Implementations of actor-critic reinforcement learning algorithms on the CartPole-v1 environment.
Four algorithms are implemented across multiple backends:
| Algorithm | Description |
|---|---|
td |
TD Actor-Critic — online per-step updates using TD error δ |
reinforce |
Vanilla REINFORCE — no critic; actor updated with raw discounted returns G_t |
advantage |
A2C (single worker) — actor updated with normalised advantage (G_t − V(s_t)) |
a2c |
A2C Parallel Workers — synchronous multi-worker batch updates with entropy bonus |
Three Python backends share the same algorithm set and command-line interface.
pip install gymnasium torch tensorflow pygame rich| Script | Backend | Notes |
|---|---|---|
actor_critic.py |
PyTorch | Neural network actor/critic (128-unit hidden layer) |
actor_critic_tf.py |
TensorFlow | Same architecture in Keras |
actor_critic_lfa.py |
NumPy | Linear function approximation — no autograd |
actor_critic_cont_tf.py |
TensorFlow | Continuous action space variant (Gaussian policy) |
python actor_critic.py [--algo ALGO] [--viz VIZ] [--workers N]
python actor_critic_tf.py [--algo ALGO] [--viz VIZ] [--workers N]
python actor_critic_lfa.py [--algo ALGO] [--viz VIZ] [--workers N]
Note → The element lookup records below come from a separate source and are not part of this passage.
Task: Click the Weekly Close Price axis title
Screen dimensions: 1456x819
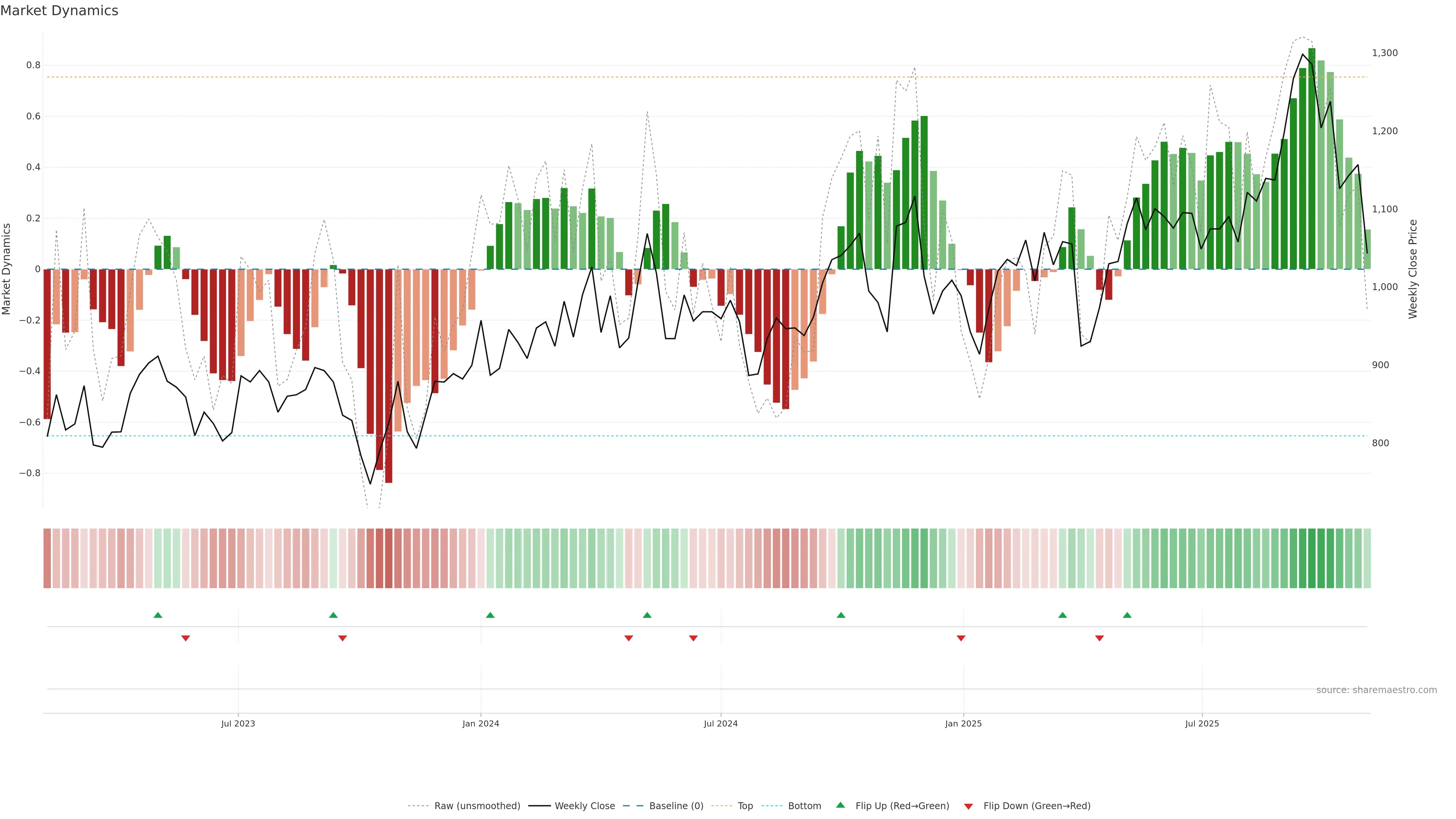Action: (1412, 269)
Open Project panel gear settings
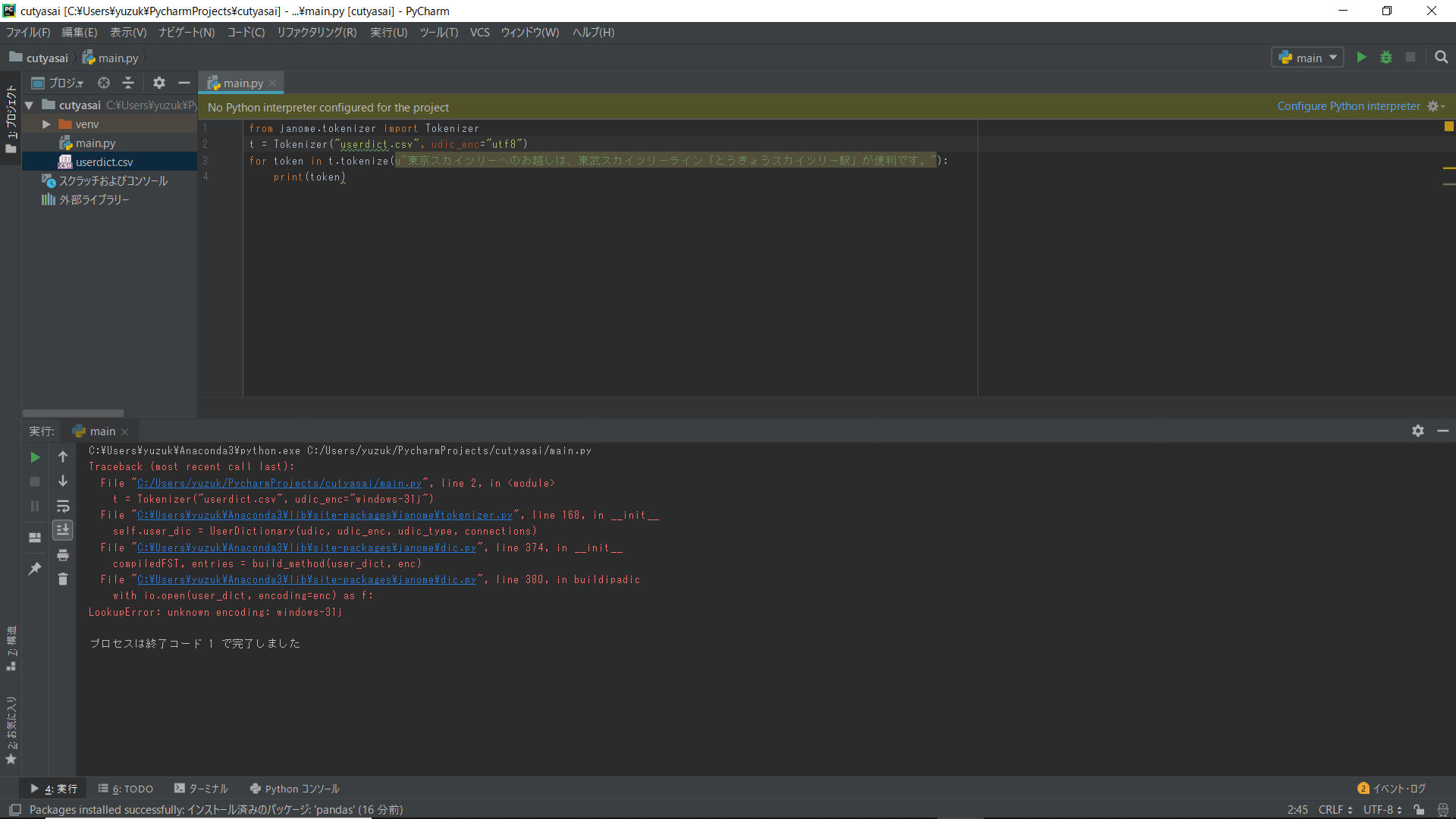Image resolution: width=1456 pixels, height=819 pixels. [x=158, y=83]
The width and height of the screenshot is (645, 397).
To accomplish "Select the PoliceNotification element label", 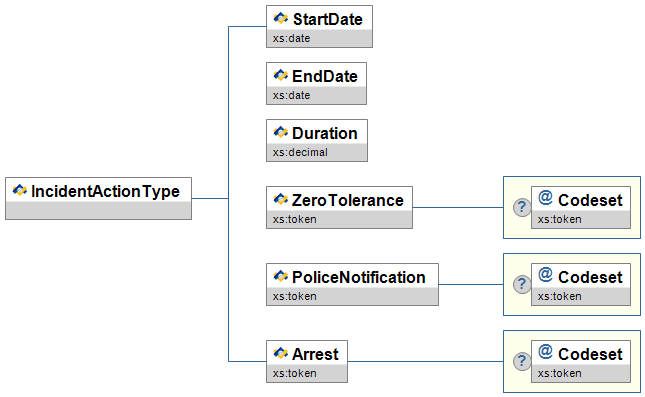I will [x=358, y=277].
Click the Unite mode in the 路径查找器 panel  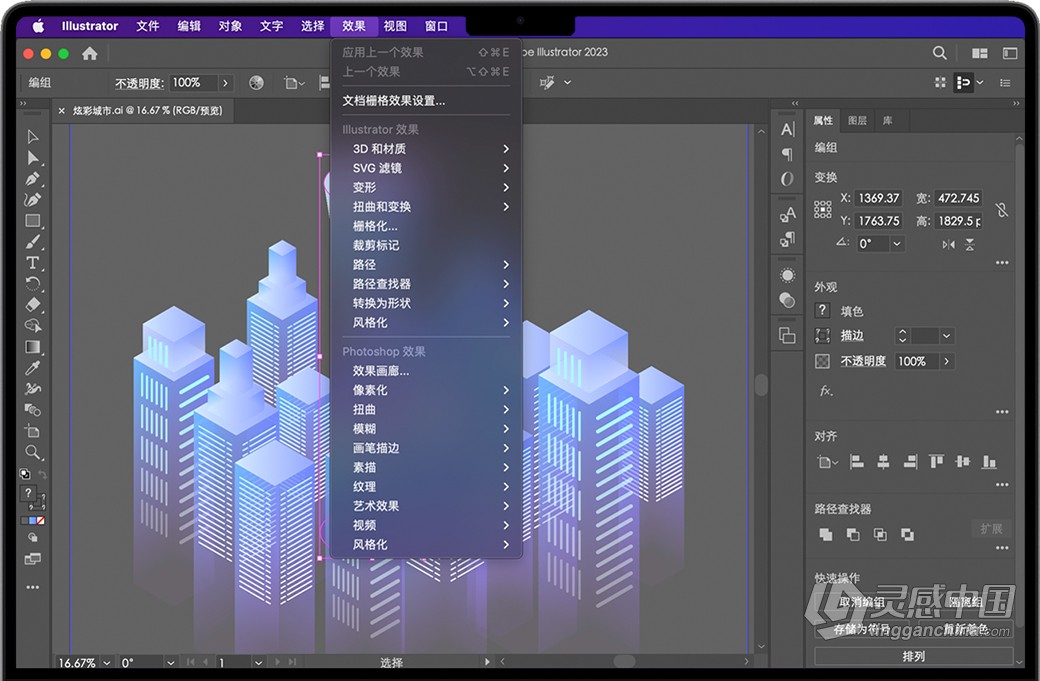(825, 534)
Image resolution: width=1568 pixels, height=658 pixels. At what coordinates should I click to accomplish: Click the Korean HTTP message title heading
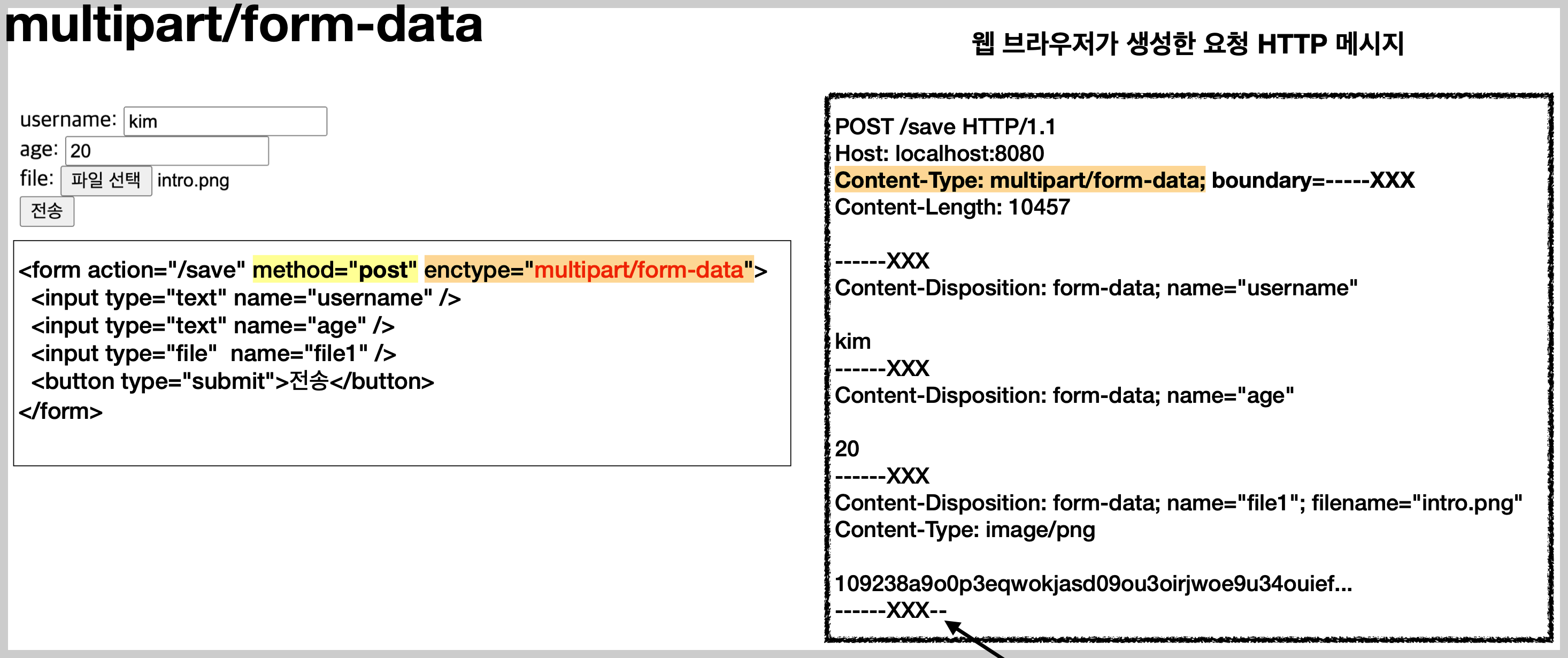click(1187, 44)
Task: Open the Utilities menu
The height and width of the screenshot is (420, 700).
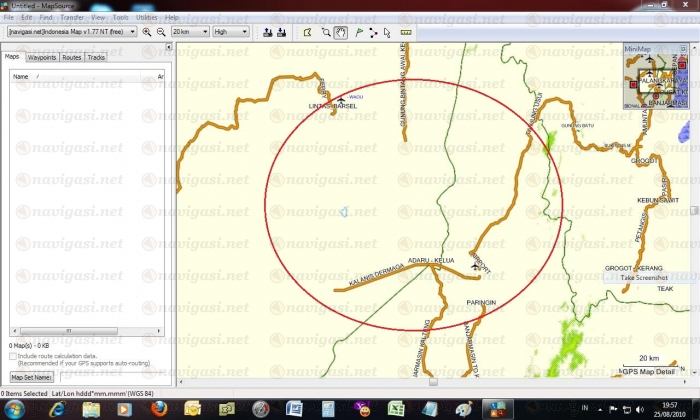Action: [146, 18]
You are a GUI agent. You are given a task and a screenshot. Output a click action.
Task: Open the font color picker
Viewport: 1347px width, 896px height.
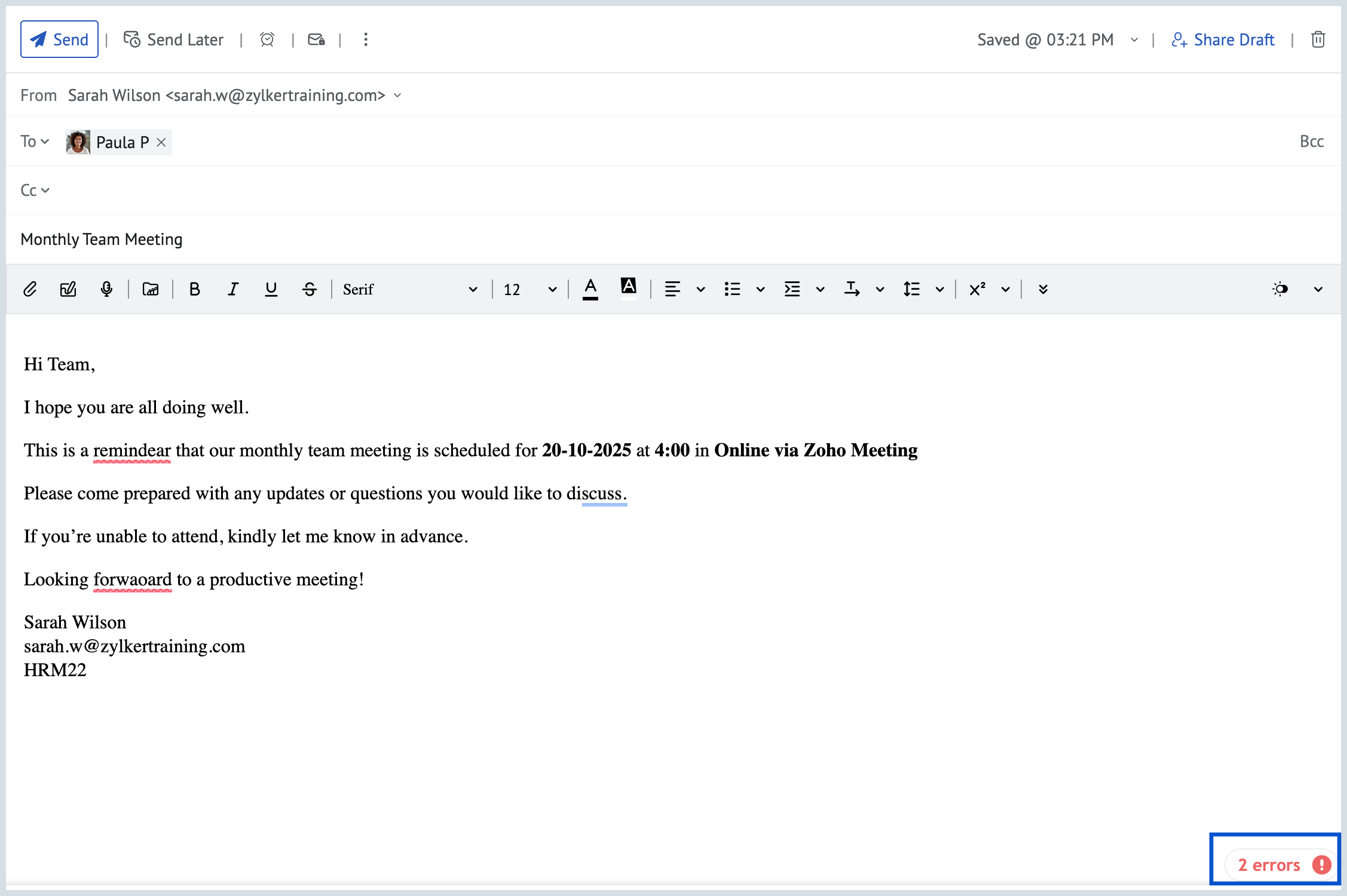pos(590,289)
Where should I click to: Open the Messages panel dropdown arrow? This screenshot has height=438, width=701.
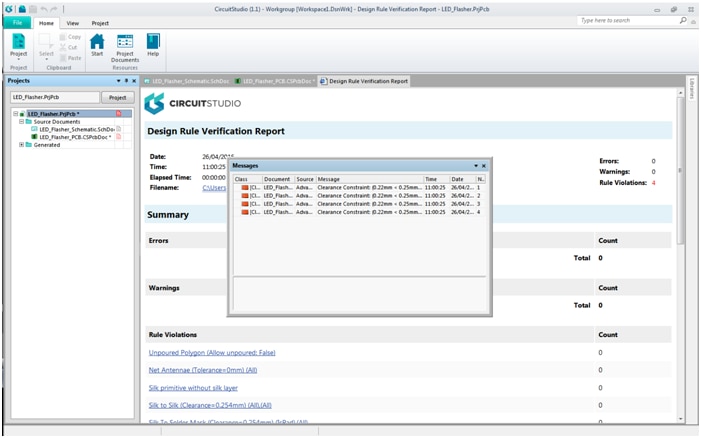click(x=475, y=166)
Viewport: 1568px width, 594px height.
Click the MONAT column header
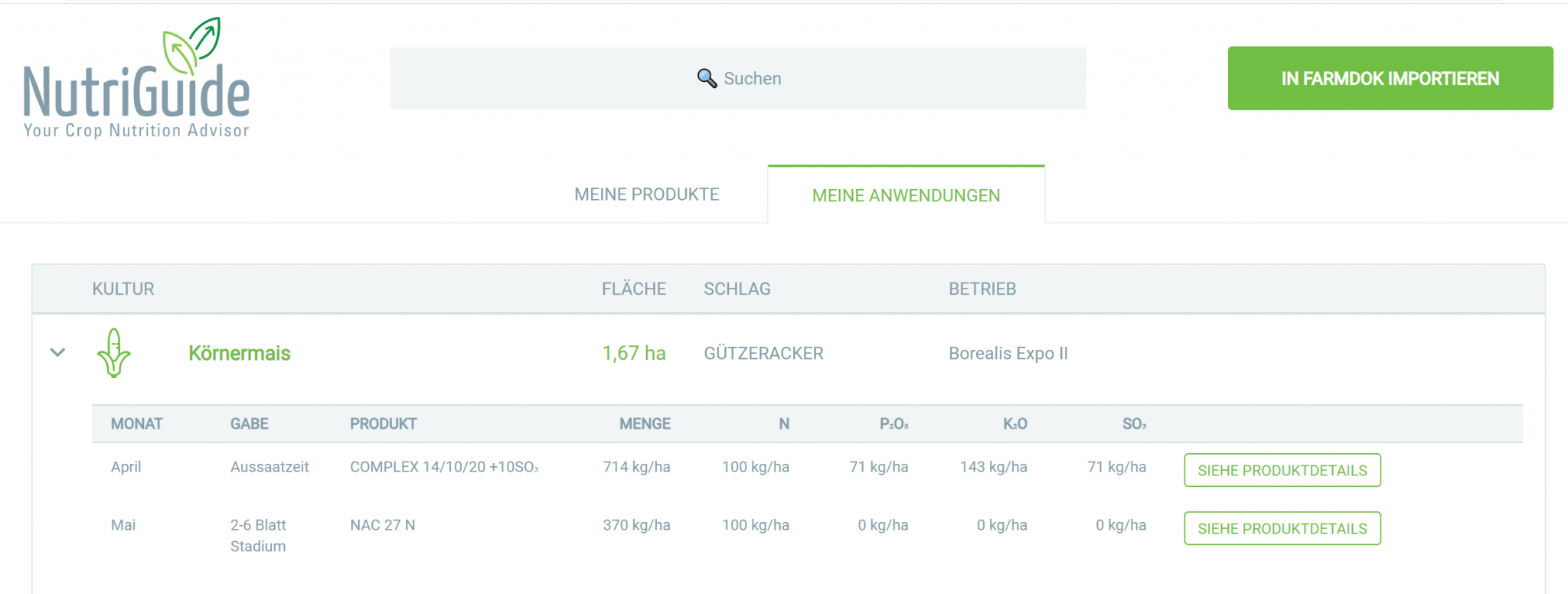click(137, 423)
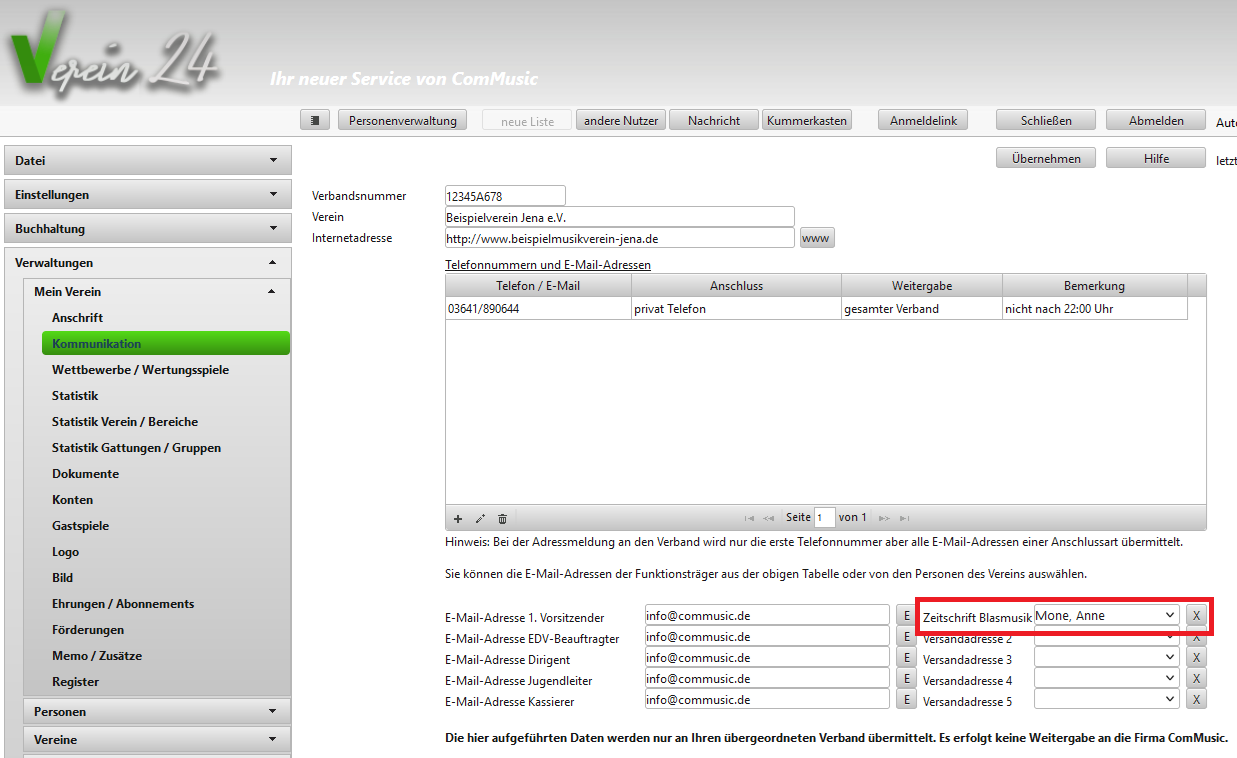Open Personenverwaltung from the toolbar
Image resolution: width=1237 pixels, height=758 pixels.
[403, 120]
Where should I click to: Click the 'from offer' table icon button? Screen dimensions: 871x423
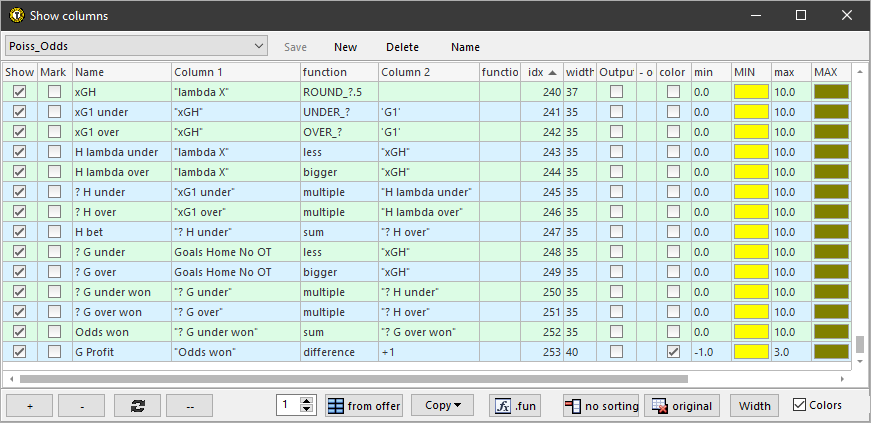coord(362,406)
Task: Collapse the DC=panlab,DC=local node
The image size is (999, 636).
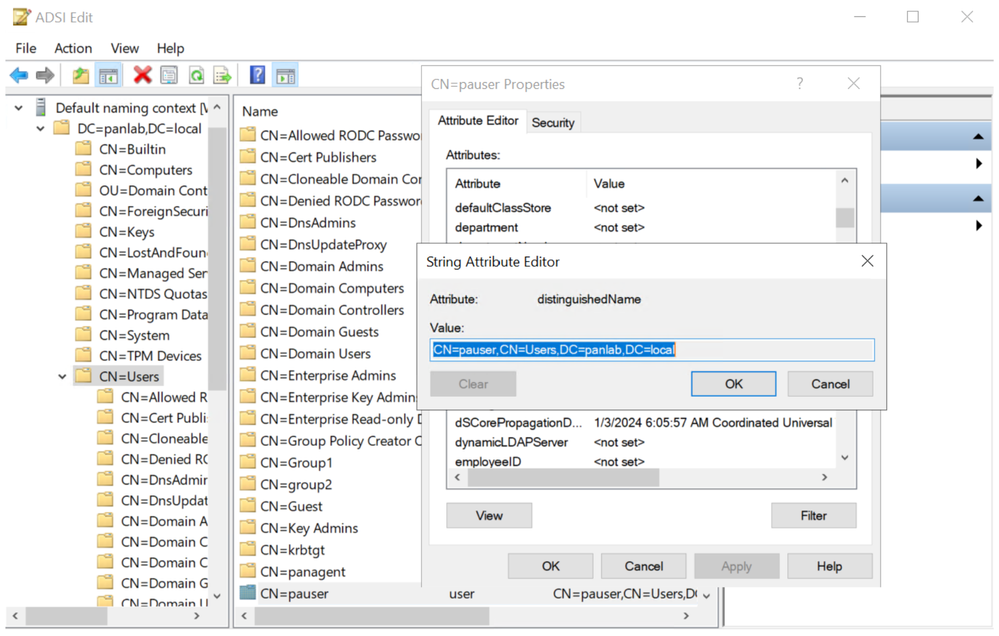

python actor_critic_cont_tf.py [--algo ALGO] [--viz VIZ] [--workers N]Choices: td | reinforce | advantage | a2c Default: a2c
| Value | Algorithm |
|---|---|
td |
TD Actor-Critic — step-level TD error updates |
reinforce |
Vanilla REINFORCE — episode-level policy gradient, no critic |
advantage |
Actor-Critic with Advantage — episode-level with normalised advantage |
a2c |
A2C Parallel Workers — batched multi-worker with entropy bonus |
Choices: text | gui | interactive | none Default: text
| Value | Description |
|---|---|
text |
Colour heatmaps printed to the terminal every 50 episodes |
gui |
Live pygame window showing policy and value function heatmaps |
interactive |
Pygame window with axis/slice controls to explore the 4D state space |
none |
No visualisation — fastest training |
Type: int Default: 8
Number of synchronous environments used when --algo a2c. Has no effect for other algorithms.
| Parameter | Value |
|---|---|
| Discount factor γ | 0.99 |
| Actor learning rate α | 0.001 |
| Critic learning rate α | 0.005 |
| Max episodes | 5 000 |
| Solved threshold (avg 100 ep.) | 295.0 |
The linear FA script defaults to tile coding. Edit the FEATURES variable at the top of actor_critic_lfa.py to switch:
| Value | Feature type | Reference |
|---|---|---|
tile (default) |
Tile coding (8 tilings × 8 tiles) | S&B §9.5.4 |
polynomial |
Polynomial basis (degree 3) | S&B §9.5.1 |
fourier |
Fourier basis (order 3) | S&B §9.5.2 |
rbf |
Radial Basis Functions (5 centres/dim) | S&B §9.5.5 |
# A2C with 16 workers, no visualisation
python actor_critic.py --algo a2c --workers 16 --viz none
# TD actor-critic with live pygame heatmap
python actor_critic.py --algo td --viz gui
# Vanilla REINFORCE on TensorFlow with terminal heatmaps
python actor_critic_tf.py --algo reinforce --viz text
# Linear FA, advantage algorithm, interactive heatmap explorer
python actor_critic_lfa.py --algo advantage --viz interactiveAfter training, a rendered episode is displayed automatically using the trained actor.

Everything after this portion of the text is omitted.